Cuando hablaron de Rebeca, Hitchcock le confesó a Truffaut que no estaba satisfecho con la película, pues no era una película de Hitchcock. “Es una especie de cuento y la misma historia pertenece a finales del siglo XIX. Era una historia bastante pasada de moda, de un estilo anticuado (…). Rebeca es una historia a la que le falta sentido del humor”. Más allá de que estuviera o no contento con el resultado, Hirchcock hizo lo posible y lo imposible para que la dictadura de la moral de aquellos años no incidiera en su obra. Era tanto su celo, que prefería transformar él mismo algunas escenas antes de permitir que se las cambiara un ente fantasmal, impositivo e intolerante. Por eso, le dio vuelta a una de las escenas fundamentales del filme, basado en una novela de Daphne du Maurier.
“En ella -dice Hanno Sauer-, Maxim de Winter confiesa haber matado a su esposa, una mujer de una belleza sobrenatural pero soberbia e insensible. En la película, en cambio, muere por un accidente. Rebeca, gravemente enferma de cáncer y cansada de la vida, provoca a su marido hasta que, al final, él la hace caer durante una pelea, ella tropieza y se abre una brecha mortal en la cabeza”. Muy a pesar de lo que dijera el libro, y como si no hubiera existido, Hitchcock le dijo a Truffaut con absoluta frialdad que “Max de Winter no mató a Rebeca, ella se suicidó porque tenía un cáncer”. La verosimilitud había hecho su “desdichada aparición”, como solía decir, y con ella, había expuesto para la historia las terribles consecuencias de los radicalismos morales, que empezaron a cambiar de forma y de color en los años 60.
“Prometo no leer nunca más a autores en los que se trasluzca la intención de querer hacer un libro; en adelante, solo leeré a aquellos cuyas ideas llegaron impensadamente a formar un libro”.
Friedrich Nietzsche (El viajero y su sombra)
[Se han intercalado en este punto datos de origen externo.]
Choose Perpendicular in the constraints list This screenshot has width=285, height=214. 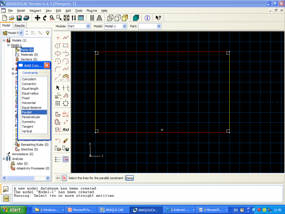pyautogui.click(x=31, y=117)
El Código Hays comenzó a desvanecerse con algunas escenas como una de Liz Taylor cuando en Quién le teme a Virginia Woolf dijo “Que te den”. De ahí en adelante, se volvió casi que una obsesión provocar al espectador. Bajo la norma del “realismo”, todo empezó a transformarse. Lo que antes era inmoral, pasó a ser aplaudido, y en muchas ocasiones, reemplazado por otras normas y otros comportamientos no codificados en ningún manual, pero igual de peligrosos, pues tenían implícita una carga de odio y resentimiento por lo que había acontecido antes. Casi que por ley, como escribió Sauer, “A partir de 2024, las películas que quieran optar a un Óscar deben garantizar que una cantidad adecuada de miembros de una minoría étnica, social o sexual esté representada en la pantalla o participe en la producción”.